A new raised crosswalk may be coming to an intersection near you.
Community Board 1 voted on Thursday to send a letter to study the proposal for a raised intersection on the corner of Olive Street and Maspeth Avenue. By having intersections that are flushed with the sidewalk, motorists are encouraged to slow speed and yield to pedestrians, according to the National Association of City Transportation Officials.
Currently, there are only 17 raised intersections in the city as part of the New York City Department of Transportation’s in house raised crosswalk program, according to a DOT representative. The DOT also stated that they have installed another 13 raised intersections as part of other Capital projects.
Mayor Eric Adams has pledged to convert 100 dangerous intersections each year into raised intersections.
“DOT crews are working diligently to increase the number of raised crosswalk to meet the Mayor’s goal. We have identified a number of locations that will be built with our in-house forces, some of which are already in construction. DOT is also working with our partner agency Department of Design and Construction to identify additional locations for inclusion in the capital program,” a representative from DOT said in an email.
Paul Kelterborn, a transportation committee member of Brooklyn Community Board 1, believes that this Williamsburg intersection is a perfect candidate. Kelterborn, a member of Friends of Cooper Park, believes that this improvement is necessary in large part to the influx of new residents that will be coming to the community.

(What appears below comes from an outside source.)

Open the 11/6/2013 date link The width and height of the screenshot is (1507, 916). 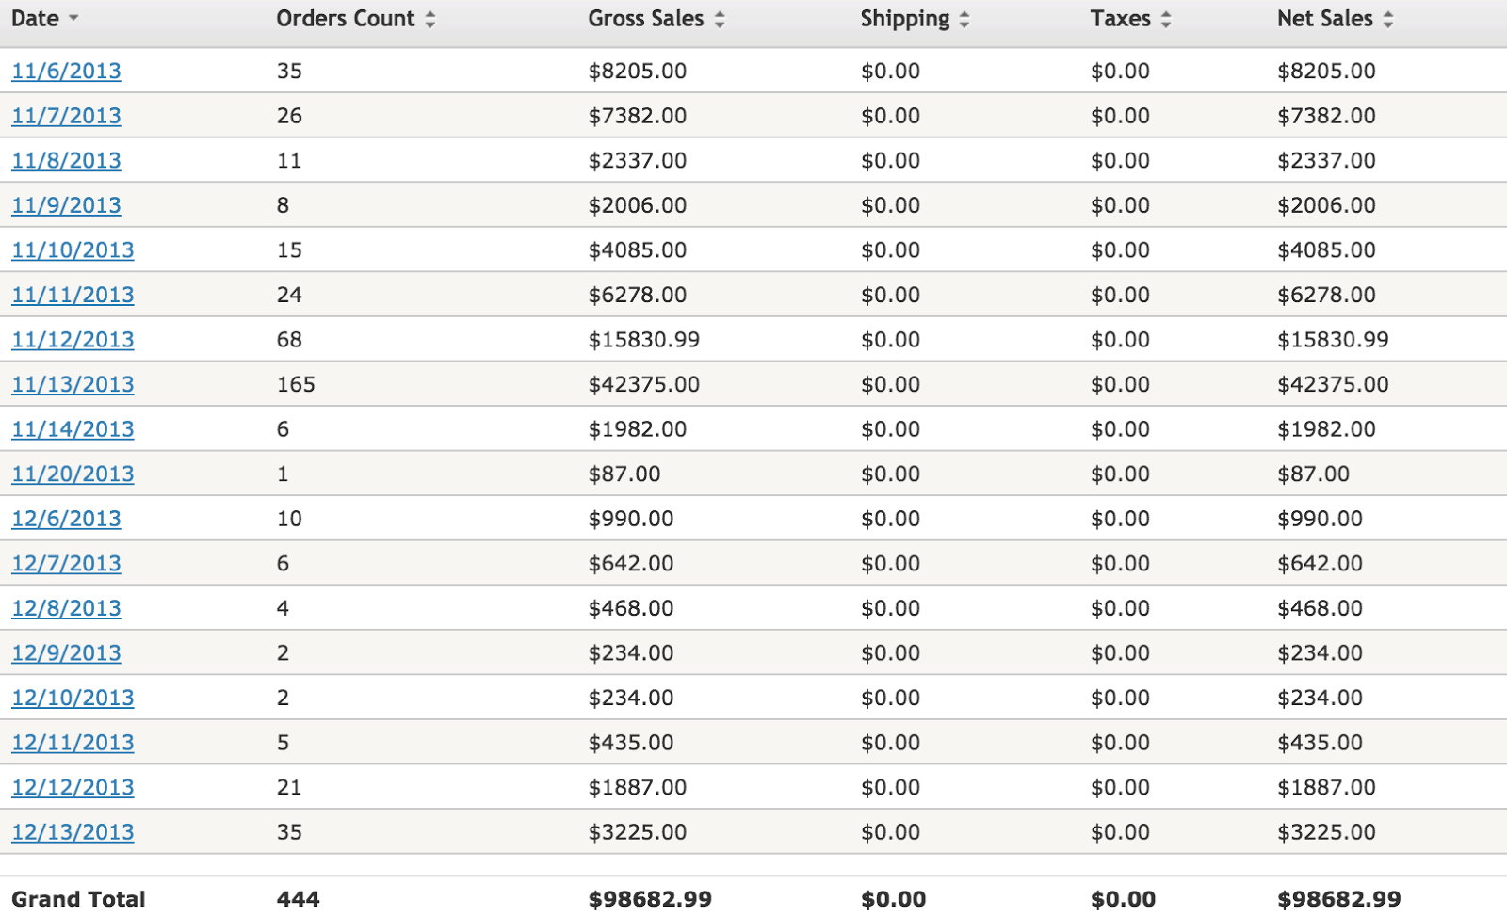[66, 71]
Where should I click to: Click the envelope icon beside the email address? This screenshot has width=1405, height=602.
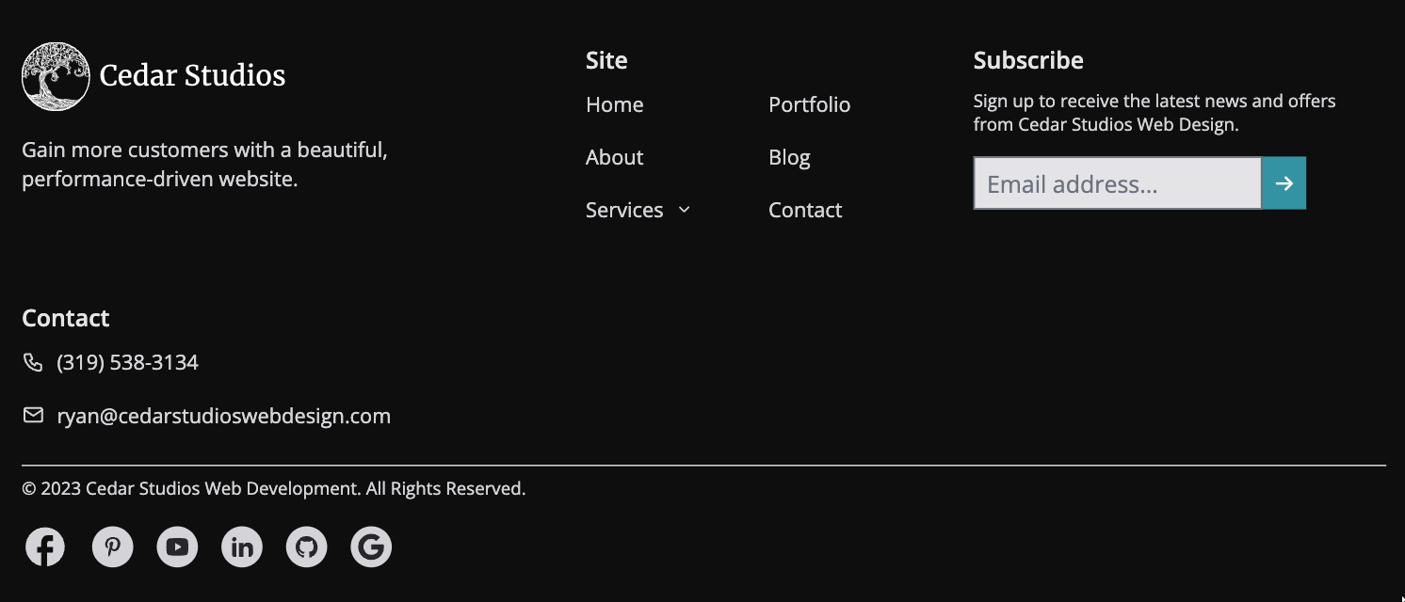point(33,415)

The Cooper Park Commons, a new building with 557 units of housing and 200 shelter beds, will be opening soon and Kelterborn believes the raised intersection is one of the policy proposals that will help accommodate the influx of thousands of new residents.

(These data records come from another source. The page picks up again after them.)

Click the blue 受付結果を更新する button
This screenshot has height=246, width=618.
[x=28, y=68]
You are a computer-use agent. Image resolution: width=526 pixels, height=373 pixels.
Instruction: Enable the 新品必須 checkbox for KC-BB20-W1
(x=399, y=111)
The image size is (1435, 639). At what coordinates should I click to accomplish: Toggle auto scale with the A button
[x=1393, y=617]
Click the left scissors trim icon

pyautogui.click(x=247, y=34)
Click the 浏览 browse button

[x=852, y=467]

Kelterborn’s proposal advocated for the raised intersection to use different materials and colors to differentiate the intersection. In the interim, Kelterborn believes the DOT should add curb extensions for shorter crossing distances and increased visibility, install planters and granite blocks to keep cars out of pedestrian space, as well as remove parked cars that block visibility on street corners.
While the raised intersection is a new proposal, features such as curb bump-outs have been requested for over a decade. The first calls for safety improvement were proposed in 2008 when residents complained about the intersection’s “fast-moving and unchecked vehicle traffic.”
A pedestrian safety plan that advocated for bump-outs at the intersection was recommended in 2010 by the Cooper Park Neighborhood Association. The DOT made some minor traffic calming and signage changes in 2015 that critics say didn’t adequately address the street safety conditions in the area.
In 2019, the Greenpoint Renaissance Enterprise Corporation – a group of North Brooklyn community organizations – sent a letter to the DOT to express their concern about street safety.
But now, in 2022, over a dozen community organizations from the St. Nicks Alliance to elected politicians like Councilwoman Jennifer Gutierrez have endorsed the raised intersection as a solution for the Cooper Park area.
“I hope with a new administration that has a focus on street safety that we will be able to get something ambitious like this done. The DOT has been unresponsive in the past” Kelterborn said in an interview. “We need to be proactively making streets safer rather than reactive.”